History and Research
In 2006, New Zealander Dr Peter Johnson, an engineering consultant and design engineer, was observing a commercial dive team performing a complex build inside a water reservoir and was concerned about the difficult tasks at hand coupled with primitive diver communications (voice and video). Given the entanglement issues faced by the divers on this particular project, they needed to be on open circuit SCUBA. The task work rate was very high resulting in rapid air consumption. Diver monitoring by the dive master was via the basic tools of a stop watch, a calculator and the occasional “calling of gauges”.
Believing that there had to be a better, safer and more efficient way to monitor divers, Dr Johnson began searching the world stage to find such a system.
Somewhat surprisingly there was very little available that both monitored and tracked divers.

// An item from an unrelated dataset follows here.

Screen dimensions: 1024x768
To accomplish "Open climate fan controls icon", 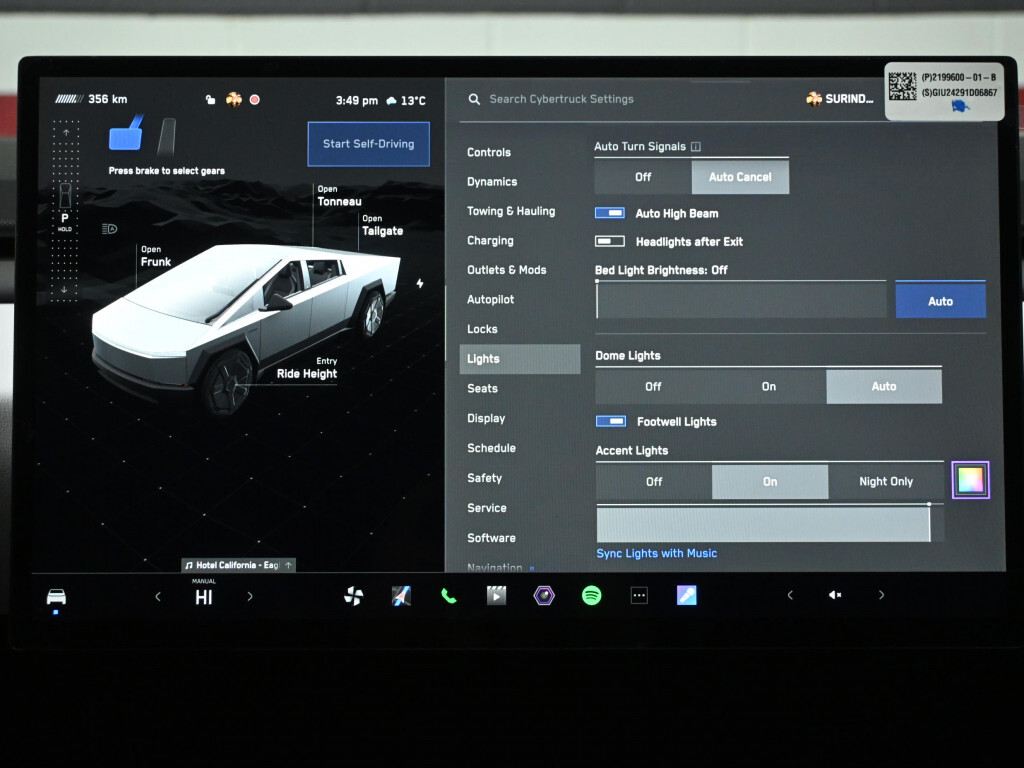I will [x=353, y=596].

As a shareholder and operations director of a commercial dive construction company (Monitoring Technologies Commercial Dive Limited) he began a mission to improve the safety of occupational diving. From these beginnings, the Diver DACAD System™ was born. Monitoring Technologies Commercial Dive Limited has provided an invaluable test platform in a series of tough working environments for the Diver DACAD System™.
The Royal New Zealand Navy was also instrumental in helping to mould the way the Diver DACAD System™ was designed and used. The Diver DACAD System™ is successfully operating in an international Navy and in a USA West Coast Police Department. The Diver DACAD System™ is New Zealand Strategic Goods ML9(c) and is US Navy AMU (approved for military use), Equip # 6.3.13 Cat II.
New Zealand Government Funded
The Diver DACAD System™ was developed with the assistance of the New Zealand Government through the Foundation for Research Science and Technology, the Ministry of Science and Innovation, and the Callaghan Foundation. The product has the full backing and support of New Zealand Trade and Enterprise both in New Zealand and offshore.
In 2010 the Diver DACAD System™ won the TechNZ Best Innovation Showcase award – beating 20 other New Zealand innovative companies – including Weta Workshops and Fonterra, to take the prize. The Diver DACAD System™ was judged by 300 distinguished innovative delegates including Sir Peter Maire (founder of Navman) and Sir Steven Tindall (founder of the multi-billion dollar organisation, The Warehouse) to be the most innovative product.